Microbial strains are being engineered for an increasingly diverse array of applications, from chemical production to human health. While traditional engineering disciplines are driven by predictive design tools, these tools have been difficult to build for biological design due to the complexity of biological systems and many unknowns of their quantitative behavior. However, due to many recent advances, the gap between design in biology and other engineering fields is closing.

  • synthetic biology
  • metabolic modeling
  • machine learning
  • metabolic engineering

1. Introduction

Microbes have been engineered for a broad number of applications.
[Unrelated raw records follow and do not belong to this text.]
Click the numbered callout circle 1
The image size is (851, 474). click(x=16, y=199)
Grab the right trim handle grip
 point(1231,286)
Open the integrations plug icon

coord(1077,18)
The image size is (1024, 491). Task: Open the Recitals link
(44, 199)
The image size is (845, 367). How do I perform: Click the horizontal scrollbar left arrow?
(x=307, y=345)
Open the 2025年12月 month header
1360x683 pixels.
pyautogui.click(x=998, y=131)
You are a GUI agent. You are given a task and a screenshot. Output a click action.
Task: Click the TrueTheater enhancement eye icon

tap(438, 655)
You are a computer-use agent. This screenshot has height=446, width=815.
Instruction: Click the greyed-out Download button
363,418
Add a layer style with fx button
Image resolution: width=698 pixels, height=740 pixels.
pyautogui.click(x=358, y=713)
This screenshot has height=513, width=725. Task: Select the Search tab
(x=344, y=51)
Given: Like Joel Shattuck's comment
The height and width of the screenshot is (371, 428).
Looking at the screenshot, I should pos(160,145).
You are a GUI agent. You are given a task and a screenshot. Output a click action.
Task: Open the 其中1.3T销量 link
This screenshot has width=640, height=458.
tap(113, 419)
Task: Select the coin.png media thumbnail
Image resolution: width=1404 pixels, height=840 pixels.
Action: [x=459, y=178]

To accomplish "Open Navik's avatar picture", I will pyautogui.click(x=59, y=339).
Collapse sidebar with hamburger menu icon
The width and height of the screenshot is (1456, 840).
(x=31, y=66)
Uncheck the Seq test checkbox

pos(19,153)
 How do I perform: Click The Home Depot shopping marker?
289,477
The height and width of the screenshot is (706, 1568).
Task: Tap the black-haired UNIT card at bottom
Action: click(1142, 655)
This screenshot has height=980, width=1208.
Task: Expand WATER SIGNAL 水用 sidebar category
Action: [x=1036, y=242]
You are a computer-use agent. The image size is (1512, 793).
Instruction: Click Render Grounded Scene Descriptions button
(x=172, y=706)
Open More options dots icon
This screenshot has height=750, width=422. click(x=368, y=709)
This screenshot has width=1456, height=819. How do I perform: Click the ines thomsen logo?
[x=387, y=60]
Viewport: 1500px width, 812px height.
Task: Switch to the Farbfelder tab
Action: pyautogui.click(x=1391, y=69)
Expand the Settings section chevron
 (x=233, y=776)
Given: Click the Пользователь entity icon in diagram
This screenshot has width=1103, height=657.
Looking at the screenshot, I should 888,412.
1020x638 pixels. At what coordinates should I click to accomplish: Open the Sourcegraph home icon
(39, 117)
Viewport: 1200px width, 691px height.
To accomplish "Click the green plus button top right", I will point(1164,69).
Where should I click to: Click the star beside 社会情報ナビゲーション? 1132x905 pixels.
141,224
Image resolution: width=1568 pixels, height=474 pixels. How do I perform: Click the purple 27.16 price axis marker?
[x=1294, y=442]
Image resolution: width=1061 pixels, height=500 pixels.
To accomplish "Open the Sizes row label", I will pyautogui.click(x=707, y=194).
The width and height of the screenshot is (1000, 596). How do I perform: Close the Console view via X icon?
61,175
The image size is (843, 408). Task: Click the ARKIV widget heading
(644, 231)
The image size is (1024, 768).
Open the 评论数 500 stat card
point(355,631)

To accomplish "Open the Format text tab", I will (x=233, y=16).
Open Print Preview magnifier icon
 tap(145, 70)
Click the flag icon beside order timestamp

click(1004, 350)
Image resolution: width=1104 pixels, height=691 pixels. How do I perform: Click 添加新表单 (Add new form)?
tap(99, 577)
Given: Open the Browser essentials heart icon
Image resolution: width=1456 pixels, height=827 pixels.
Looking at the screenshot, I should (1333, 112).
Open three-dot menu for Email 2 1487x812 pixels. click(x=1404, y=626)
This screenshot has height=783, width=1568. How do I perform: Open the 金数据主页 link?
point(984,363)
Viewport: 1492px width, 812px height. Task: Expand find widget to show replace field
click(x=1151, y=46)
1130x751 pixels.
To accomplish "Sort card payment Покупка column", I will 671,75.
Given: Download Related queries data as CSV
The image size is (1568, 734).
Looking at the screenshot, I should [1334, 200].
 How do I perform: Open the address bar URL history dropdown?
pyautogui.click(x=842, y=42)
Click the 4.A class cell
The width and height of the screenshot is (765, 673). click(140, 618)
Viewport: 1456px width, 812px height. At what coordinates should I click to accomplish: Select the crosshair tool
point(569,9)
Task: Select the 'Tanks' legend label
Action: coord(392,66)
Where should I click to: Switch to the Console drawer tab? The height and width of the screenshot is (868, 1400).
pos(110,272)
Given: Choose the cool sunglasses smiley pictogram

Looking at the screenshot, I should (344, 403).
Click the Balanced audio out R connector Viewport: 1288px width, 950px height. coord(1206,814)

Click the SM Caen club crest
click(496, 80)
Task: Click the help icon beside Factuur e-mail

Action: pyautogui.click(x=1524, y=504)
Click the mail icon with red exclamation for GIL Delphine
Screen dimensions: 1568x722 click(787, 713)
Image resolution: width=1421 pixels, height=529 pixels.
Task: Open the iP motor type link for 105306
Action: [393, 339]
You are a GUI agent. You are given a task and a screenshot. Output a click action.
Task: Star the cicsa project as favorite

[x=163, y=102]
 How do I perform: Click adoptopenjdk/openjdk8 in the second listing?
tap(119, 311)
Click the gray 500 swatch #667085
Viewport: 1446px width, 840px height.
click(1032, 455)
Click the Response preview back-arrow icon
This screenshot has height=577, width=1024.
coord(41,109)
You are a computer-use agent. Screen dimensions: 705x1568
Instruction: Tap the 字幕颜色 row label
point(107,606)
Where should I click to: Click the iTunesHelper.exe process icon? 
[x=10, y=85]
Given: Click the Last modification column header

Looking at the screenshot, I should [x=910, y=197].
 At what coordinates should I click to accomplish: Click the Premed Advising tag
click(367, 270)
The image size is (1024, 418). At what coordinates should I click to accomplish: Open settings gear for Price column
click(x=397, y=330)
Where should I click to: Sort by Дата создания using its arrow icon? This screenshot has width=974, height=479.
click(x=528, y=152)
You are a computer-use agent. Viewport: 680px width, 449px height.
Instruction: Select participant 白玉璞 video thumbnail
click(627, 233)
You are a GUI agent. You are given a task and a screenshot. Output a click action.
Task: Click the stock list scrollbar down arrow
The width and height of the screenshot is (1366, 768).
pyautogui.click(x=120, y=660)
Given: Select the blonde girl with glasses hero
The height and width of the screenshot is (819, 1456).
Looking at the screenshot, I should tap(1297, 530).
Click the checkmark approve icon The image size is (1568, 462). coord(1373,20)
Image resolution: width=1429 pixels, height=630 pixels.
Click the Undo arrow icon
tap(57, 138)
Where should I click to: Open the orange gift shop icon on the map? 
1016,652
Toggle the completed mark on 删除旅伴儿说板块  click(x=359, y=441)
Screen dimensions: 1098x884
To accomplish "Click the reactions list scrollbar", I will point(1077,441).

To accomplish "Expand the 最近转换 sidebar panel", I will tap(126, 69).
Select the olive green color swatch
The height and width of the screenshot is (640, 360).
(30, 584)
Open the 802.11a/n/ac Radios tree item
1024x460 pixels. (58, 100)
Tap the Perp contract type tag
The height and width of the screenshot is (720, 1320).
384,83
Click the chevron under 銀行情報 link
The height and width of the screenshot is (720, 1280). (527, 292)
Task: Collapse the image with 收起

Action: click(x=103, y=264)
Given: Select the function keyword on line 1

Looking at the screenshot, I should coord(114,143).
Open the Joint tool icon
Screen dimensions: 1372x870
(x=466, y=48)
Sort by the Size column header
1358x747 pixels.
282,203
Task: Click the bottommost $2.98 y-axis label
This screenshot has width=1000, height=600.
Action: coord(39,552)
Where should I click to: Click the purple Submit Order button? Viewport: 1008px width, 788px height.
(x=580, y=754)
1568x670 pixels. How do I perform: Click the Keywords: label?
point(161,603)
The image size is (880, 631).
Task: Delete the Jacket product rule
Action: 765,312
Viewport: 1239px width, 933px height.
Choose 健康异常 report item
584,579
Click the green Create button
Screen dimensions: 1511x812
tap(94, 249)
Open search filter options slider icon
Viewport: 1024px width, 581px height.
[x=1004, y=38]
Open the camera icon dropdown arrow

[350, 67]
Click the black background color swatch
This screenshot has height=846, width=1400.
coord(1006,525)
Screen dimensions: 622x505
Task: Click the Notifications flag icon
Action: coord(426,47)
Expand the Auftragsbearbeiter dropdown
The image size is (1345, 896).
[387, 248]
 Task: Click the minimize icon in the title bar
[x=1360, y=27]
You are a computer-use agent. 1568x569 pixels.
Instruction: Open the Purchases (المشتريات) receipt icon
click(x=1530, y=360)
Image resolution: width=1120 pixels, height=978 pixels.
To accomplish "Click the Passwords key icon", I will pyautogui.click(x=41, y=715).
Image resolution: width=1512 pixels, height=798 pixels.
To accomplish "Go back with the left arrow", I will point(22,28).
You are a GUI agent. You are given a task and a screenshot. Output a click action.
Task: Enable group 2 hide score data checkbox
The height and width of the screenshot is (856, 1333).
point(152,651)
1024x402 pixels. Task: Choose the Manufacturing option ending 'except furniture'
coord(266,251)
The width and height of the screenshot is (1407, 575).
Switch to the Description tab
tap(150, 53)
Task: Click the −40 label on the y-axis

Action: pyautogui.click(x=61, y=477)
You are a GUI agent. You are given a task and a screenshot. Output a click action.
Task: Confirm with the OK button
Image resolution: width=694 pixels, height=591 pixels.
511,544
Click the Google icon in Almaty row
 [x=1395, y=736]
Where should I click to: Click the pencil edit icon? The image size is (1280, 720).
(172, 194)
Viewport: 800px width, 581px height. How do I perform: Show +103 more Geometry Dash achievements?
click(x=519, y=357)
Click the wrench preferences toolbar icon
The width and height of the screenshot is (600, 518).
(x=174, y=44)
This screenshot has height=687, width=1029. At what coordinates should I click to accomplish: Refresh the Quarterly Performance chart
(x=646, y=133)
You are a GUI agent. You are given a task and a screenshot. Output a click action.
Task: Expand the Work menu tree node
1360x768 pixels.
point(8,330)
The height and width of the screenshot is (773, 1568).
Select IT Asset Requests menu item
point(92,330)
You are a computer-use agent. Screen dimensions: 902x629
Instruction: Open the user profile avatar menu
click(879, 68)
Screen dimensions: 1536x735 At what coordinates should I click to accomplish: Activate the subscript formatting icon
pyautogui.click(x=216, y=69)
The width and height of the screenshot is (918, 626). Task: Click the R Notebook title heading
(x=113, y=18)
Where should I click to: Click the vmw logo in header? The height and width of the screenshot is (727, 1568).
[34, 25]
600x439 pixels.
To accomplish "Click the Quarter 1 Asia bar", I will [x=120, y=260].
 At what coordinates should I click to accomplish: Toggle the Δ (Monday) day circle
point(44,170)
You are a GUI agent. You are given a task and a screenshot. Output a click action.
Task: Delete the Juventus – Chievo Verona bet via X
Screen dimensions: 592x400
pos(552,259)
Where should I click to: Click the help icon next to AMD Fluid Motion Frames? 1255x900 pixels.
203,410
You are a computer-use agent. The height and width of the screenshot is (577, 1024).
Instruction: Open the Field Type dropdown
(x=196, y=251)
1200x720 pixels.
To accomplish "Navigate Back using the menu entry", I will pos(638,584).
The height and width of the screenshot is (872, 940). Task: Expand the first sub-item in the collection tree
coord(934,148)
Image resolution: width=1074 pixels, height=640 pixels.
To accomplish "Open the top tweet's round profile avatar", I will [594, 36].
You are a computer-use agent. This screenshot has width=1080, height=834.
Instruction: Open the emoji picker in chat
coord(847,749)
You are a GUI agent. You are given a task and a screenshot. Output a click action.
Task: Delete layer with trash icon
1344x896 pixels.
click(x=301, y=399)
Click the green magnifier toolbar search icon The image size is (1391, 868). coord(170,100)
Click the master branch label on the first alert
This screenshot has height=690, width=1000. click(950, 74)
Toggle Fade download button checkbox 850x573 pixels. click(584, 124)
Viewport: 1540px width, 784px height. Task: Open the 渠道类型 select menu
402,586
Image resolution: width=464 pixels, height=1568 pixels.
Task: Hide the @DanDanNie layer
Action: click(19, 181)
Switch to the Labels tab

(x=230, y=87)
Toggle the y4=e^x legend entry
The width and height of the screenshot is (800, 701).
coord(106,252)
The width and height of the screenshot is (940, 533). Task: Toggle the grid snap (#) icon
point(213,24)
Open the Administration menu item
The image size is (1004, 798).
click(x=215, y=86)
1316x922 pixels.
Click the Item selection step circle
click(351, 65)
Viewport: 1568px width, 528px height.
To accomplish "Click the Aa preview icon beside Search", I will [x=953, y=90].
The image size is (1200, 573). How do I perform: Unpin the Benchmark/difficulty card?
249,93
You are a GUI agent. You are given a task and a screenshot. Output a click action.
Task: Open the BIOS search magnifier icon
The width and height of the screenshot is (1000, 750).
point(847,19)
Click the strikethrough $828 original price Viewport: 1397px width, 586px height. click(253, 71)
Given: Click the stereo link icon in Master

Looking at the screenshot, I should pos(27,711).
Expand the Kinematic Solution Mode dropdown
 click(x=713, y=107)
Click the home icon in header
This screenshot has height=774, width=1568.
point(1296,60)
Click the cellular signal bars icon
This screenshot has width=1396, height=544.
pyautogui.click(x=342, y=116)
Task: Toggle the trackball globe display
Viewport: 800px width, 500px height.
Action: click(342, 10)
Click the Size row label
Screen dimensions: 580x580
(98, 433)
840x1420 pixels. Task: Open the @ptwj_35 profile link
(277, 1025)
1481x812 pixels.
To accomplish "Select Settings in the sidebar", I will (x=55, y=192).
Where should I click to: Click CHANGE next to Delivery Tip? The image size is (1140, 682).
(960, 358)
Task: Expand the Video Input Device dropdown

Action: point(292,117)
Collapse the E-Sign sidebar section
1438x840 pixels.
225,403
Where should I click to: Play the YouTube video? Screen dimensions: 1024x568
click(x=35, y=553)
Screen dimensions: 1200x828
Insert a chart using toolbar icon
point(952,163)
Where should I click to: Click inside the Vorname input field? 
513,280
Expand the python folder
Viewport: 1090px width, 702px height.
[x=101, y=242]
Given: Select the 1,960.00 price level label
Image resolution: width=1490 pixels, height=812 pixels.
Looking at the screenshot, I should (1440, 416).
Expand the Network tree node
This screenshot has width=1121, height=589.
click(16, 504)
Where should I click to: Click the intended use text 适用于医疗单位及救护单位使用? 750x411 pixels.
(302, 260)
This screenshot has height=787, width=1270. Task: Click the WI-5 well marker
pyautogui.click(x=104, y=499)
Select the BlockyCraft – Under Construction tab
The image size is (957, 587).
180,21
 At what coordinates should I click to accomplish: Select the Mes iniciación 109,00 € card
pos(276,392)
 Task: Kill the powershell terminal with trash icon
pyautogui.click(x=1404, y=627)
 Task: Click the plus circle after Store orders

As cell factories, cells have been designed to convert low-value substrates into valuable chemical products, including biofuels [1], commodity chemicals [2], bioactive compounds [3], and foods [4]. To benefit the environment, microbes have been engineered for bioremediation [5] and biosensing [6] of toxic compounds and pollutants. As engineered tools, microbes have been programmed using cell circuits to exhibit elaborate behaviors, from synchronized fluorescence [7] to hunting down tumors to deliver chemotherapeutics [8]. Finally, as cellular products, microbes themselves are increasingly of interest for probiotic and nutritional supplements [9].

The experimental workflow to engineer a new microbial strain has a number of common steps, although the order may vary (Figure 1A) [10]. First, a background organism and strain is chosen for the application of interest. Genes may be knocked out, introduced, knocked down, or overexpressed for a variety of purposes, such as control of transcriptional regulation, redirection of metabolic flux to desired pathways, or removal of unwanted or wasteful processes. Bioprocess conditions can be optimized through control of various factors including media, feed rate, growth rate, pH, and temperature. Specific sequence variants can be introduced through rational design or selected through screens and adaptive laboratory evolution to control expression, alter enzyme activity, or remove regulatory sites from proteins. The typical strain design workflow thus requires a large number of decisions on how to improve strain behavior. Left to a trial and error approach, the complexity of biological systems makes efficient engineering of strains a daunting task.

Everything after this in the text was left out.